Mientras desde Palacio Nacional se insiste en repetir que México cuenta con un sistema de salud mejor que el de países desarrollados y se presume el funcionamiento de las llamadas Farmacias del Bienestar, millones de mexicanos enfrentan una realidad completamente distinta. La propaganda oficial choca de frente con los hospitales saturados, los anaqueles vacíos, las recetas sin surtir y la desesperación de quienes tienen que luchar todos los días no sólo contra una enfermedad, sino también contra un sistema que simplemente dejó de responder.
Hoy la salud pública atraviesa una de las peores crisis de su historia. No se trata de una percepción ni de una estrategia política de la oposición. Es una realidad que viven pacientes, médicos, enfermeras y familias en los 32 estados del país. Basta recorrer cualquier hospital del IMSS, del ISSSTE o del modelo IMSS-Bienestar para encontrar escenas que deberían avergonzar a cualquier gobierno: personas esperando durante horas atención médica, familiares comprando medicamentos e insumos que el Estado está obligado a proporcionar, pacientes recuperándose en sillas por la falta de camas y médicos trabajando bajo condiciones indignas, sin el material indispensable para salvar vidas.
Pero existe un problema todavía más grave que el propio desabasto: el intento por ocultar la realidad. Médicos, enfermeras y trabajadores del Sector Salud han denunciado la falta de medicamentos, material de curación e insumos básicos. En lugar de atender esas denuncias y corregir las fallas, diversos casos evidencian que quienes levantan la voz enfrentan hostigamiento, amenazas o incluso la pérdida de su empleo.
El deterioro del sistema de salud, marcado por decisiones improvisadas, el desabasto de medicamentos y el desperdicio de insumos esenciales, refleja una crisis indignante. Mientras miles de pacientes esperaban tratamiento, en el Hospital Infantil de México “Federico Gómez” caducaron más de 18.4 millones de medicamentos e insumos médicos, con un valor superior a 121 millones de pesos, evidenciando un sistema incapaz de garantizar una atención digna y oportuna.

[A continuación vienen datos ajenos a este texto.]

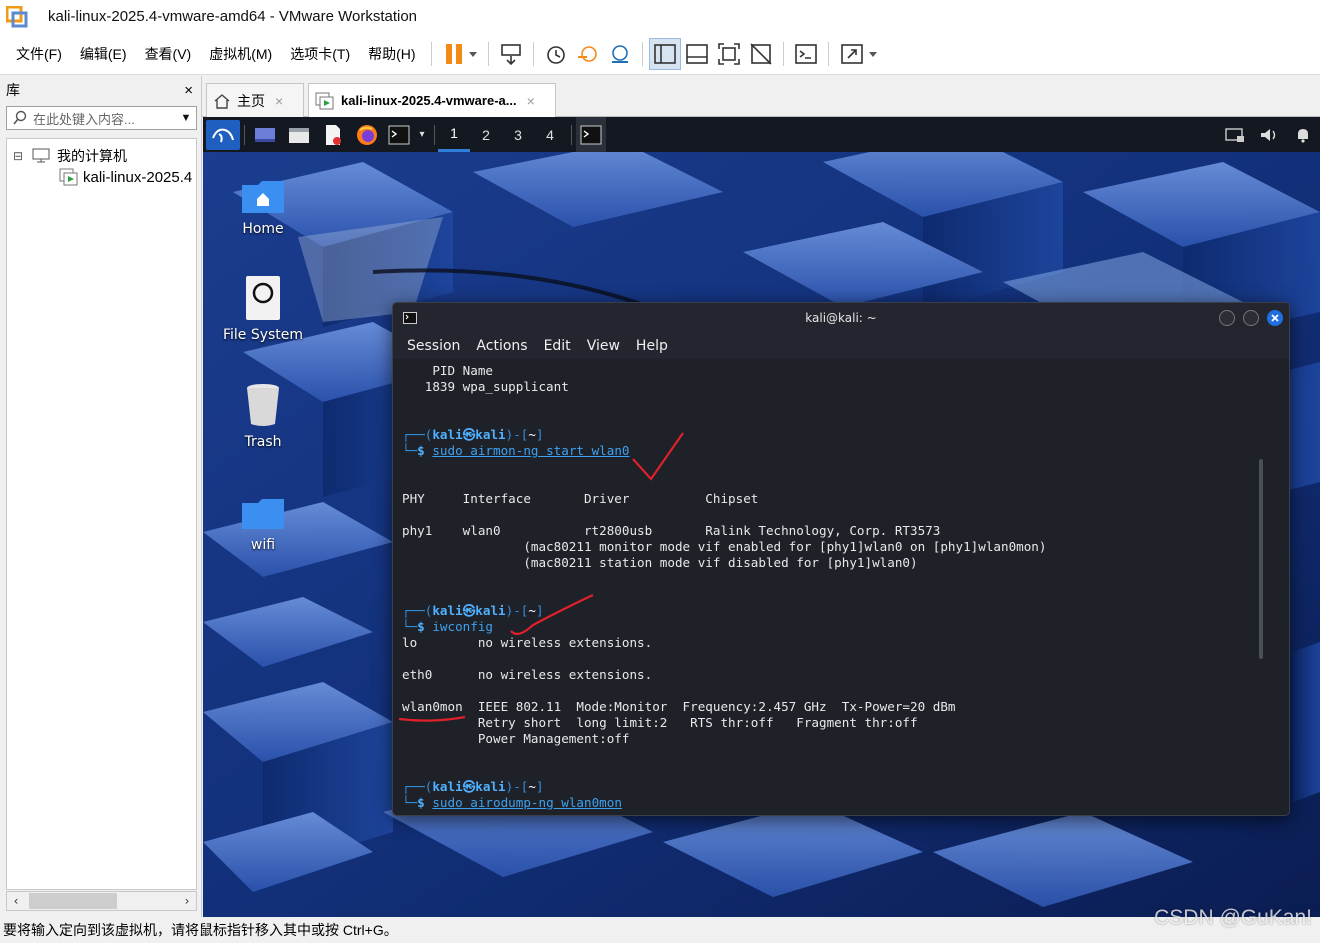 The height and width of the screenshot is (943, 1320). Describe the element at coordinates (186, 118) in the screenshot. I see `chevron-down-icon: ▼` at that location.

Resulta inaceptable que mientras las autoridades insisten en construir una narrativa de éxito, las familias mexicanas tengan que endeudarse para comprar medicamentos que deberían recibir gratuitamente o, peor aún, resignarse porque simplemente no pueden pagarlos. La salud dejó de ser un derecho garantizado para convertirse en un privilegio reservado para quienes tienen recursos económicos.
Urge transparentar las compras públicas, garantizar el suministro de medicamentos, sancionar a quienes incumplen contratos, proteger al personal médico que denuncia las deficiencias y, sobre todo, reconocer que el problema existe. Porque ninguna crisis puede resolverse mientras el gobierno siga negándola.
Los mexicanos merecemos hospitales equipados, médicos respaldados y pacientes atendidos con dignidad. Merecemos un sistema de salud que funcione, no campañas de comunicación que pretendan maquillar el fracaso. Porque detrás de cada paciente sin atender, de cada receta sin surtir y de cada tratamiento interrumpido, hay una familia esperando respuestas que simplemente no llegan.